Now we can seperate all of the words used in our data, this will allow us to find the most common words.

In [7]:
text = ds['Year2050'].str.cat(sep='')

doc = nlp(text)

words = [token.text for token in doc if not token.is_stop and not token.is_punct]

Once we have our most common word list, we can create a wordcloud to visualize what words were the most common.

In [None]:
wordcloud = WordCloud(width=800, height=400, background_color='white', max_words=100, mask=None, contour_width=3, contour_color='steelblue').generate(" ".join(words))

plt.figure(figsize=(10, 5))
plt.imshow(wordcloud, interpolation='bilinear')
plt.axis("off")
plt.show()

Some observations we can make from these word clouds are the main topics or issues that the residents brought up. These are "housing", "affordability", "parks", "school", and "community". These five words are the core values and issues of a majority of Arlington residents.

Another way to visualize the data proided is by using histograms.

To start lets use visualize the polarities and subjectivities of the responses.

In [9]:
pol_list = []
sub_list = []
t = 0
for t in range(2,len(string_list)):
    text = string_list[t]
    doc = nlp(text)
    pol_list.append(doc._.blob.polarity)
    sub_list.append(doc._.blob.subjectivity)

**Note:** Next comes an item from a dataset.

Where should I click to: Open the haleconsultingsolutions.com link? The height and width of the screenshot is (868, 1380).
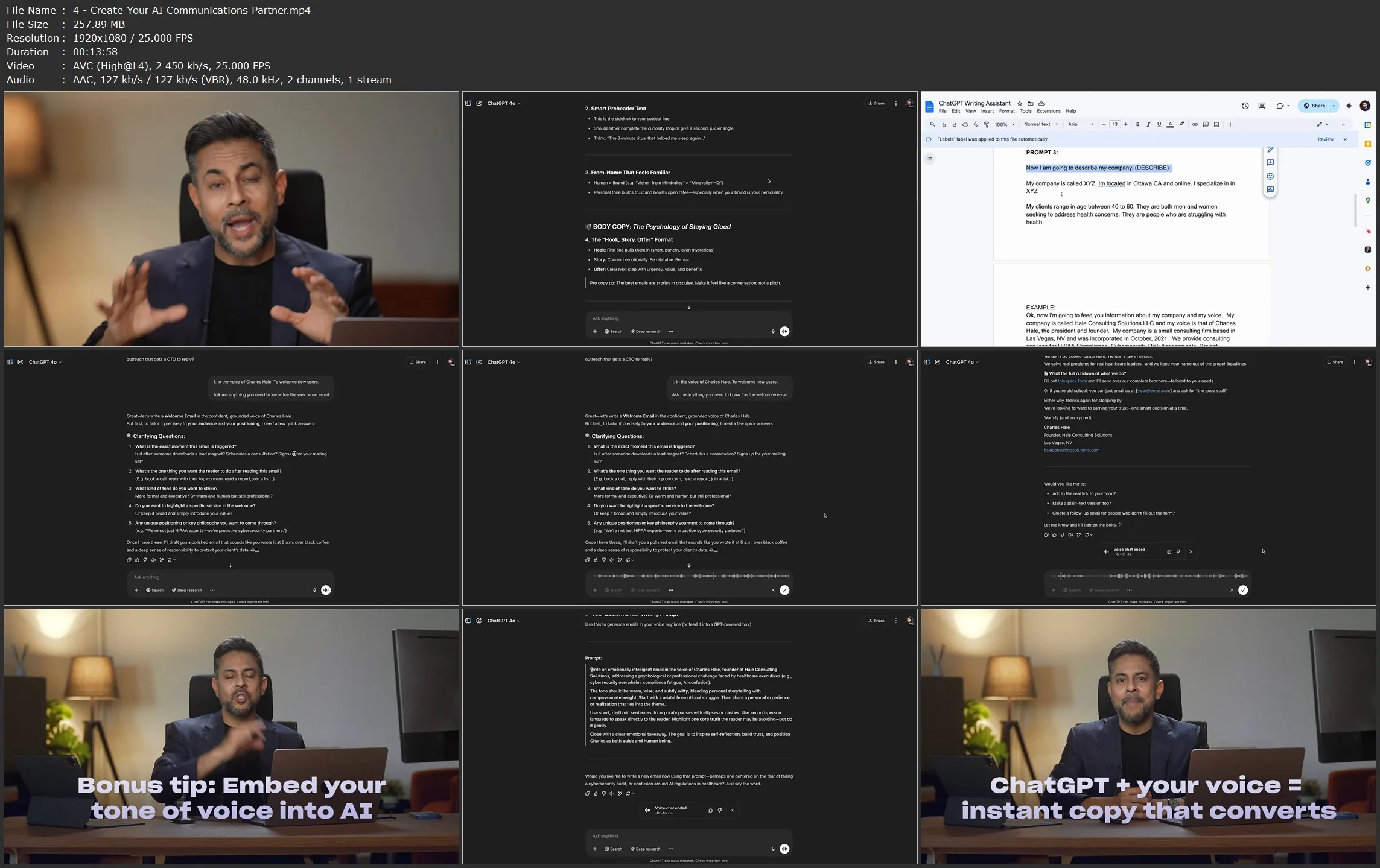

In this code block, I created a list of the polarities and subjectivities of each individual response and stored them in a list. Now that we have the data, we can import the libraries needed to create the histograms.

In [10]:
import seaborn as sns
import pandas as pd
import numpy as np
import matplotlib.pyplot as plt

Now we can create a histogram out of our data. Lets start with the subjectivity of the responses.

In [None]:
plt.figure(figsize=(10, 6))
sns.histplot(data=sub_list)
plt.title('Subjectivity of Postcard Responses from County Fair')
plt.xlabel('In a range from 0 to 1')
plt.ylabel('Frequency')
plt.grid(True)
plt.show()

Now we can do the polarities of the responses.

In [None]:
plt.figure(figsize=(10, 6))
sns.histplot(data=pol_list)
plt.title('Polarity of Postcard Responses from County Fair')
plt.xlabel('In a range from -1 to 1')
plt.ylabel('Frequency')
plt.grid(True)
plt.show()

## Demensionality Reduction

- Dimensionality reduction is a method for representing a given dataset using a lower number of features (i.e. dimensions) while still capturing the original data's meaningful properties.
- The reason we do this is to remove irrelevant or redundant features, or simply noisy data, to create a model with a lower number of variables.

## Summary

In summary, this project was used to gather and analyze responses from citizens living in Arlington Virginia. Through this project, I learned the different ways we can visualize data, and how to use pandas to clean, and adapt data to my needs. This project was fun as it was a real world use of the coding we are learning in school.